In our most recent Assembly, we spoke about Responsibility, using three examples that are lessons for us all.
Every year in October I am reminded of the wonderful story of the “World’s Greatest Air Race” for the MacRobertson Trophy, held in 1934.
Sir Macpherson Robertson was a renowned philanthropist (and owner of MacRobertson chocolates, later to be taken over by Cadburys), who sponsored many events including a world croquet tournament and an Antarctic exploration. To celebrate Melbourne’s Centenary, he sponsored the Air race from England to Australia. After two days of flying, the Uiver, a Douglas DC2 entered by KLM Royal Dutch Airlines, was heading towards Melbourne when it hit a fierce thunderstorm, and subsequently lost radio contact, and its bearings.
The townsfolk of Albury were like millions around the world, and had been following the progress of the race. They were soon to realise that the sound of the plane circling above them was in fact the Uiver.
The mayor decided that the town would help the Uiver to find its bearings by flashing the name ALBURY in Morse Code, using all of the town’s lights.
Meanwhile, the local radio station appealed for those with cars to drive to the racecourse and light up a ‘runaway’, allowing the Uiver to land safely, which it did.
The next morning, the people of Albury flocked to the racecourse to not only see the Uiver, but to then pull it out of its bogged state, and send it on its way to the finish line in Melbourne…an amazing example of people helping one another.
We then spoke of another tragic incident, in which a 16 year old girl lost her life when the car in which she was travelling on the lap of a front seat passenger, as one of 9 occupants, lost control and hit a power pole in Mt Evelyn. With alcohol and speed allegedly a factor, we discussed responsibility, care of self and others, and how decision making and risk taking behaviours become a habit, and that habit is formed NOW though actions and consequences.
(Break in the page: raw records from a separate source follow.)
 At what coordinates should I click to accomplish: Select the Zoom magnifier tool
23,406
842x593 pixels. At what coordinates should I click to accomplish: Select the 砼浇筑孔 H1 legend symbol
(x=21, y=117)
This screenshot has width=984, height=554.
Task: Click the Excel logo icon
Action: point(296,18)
Finally, we watched a very brief video (above) that features a soccer game in 2003 between Denmark and Iran. Towards the end of the first half, a member of the crowd whistles, leading to an Iranian player thinking it is half time and picking up the ball in the penalty area. When the referee awards Denmark a penalty, the coach of Denmark instructs his player to deliberately miss the penalty, which he does. This led to an interesting discussion not only about integrity, and personal values, but about sportsmanship.
As always, our boys were reflective and mature with regard to their discussion and feedback.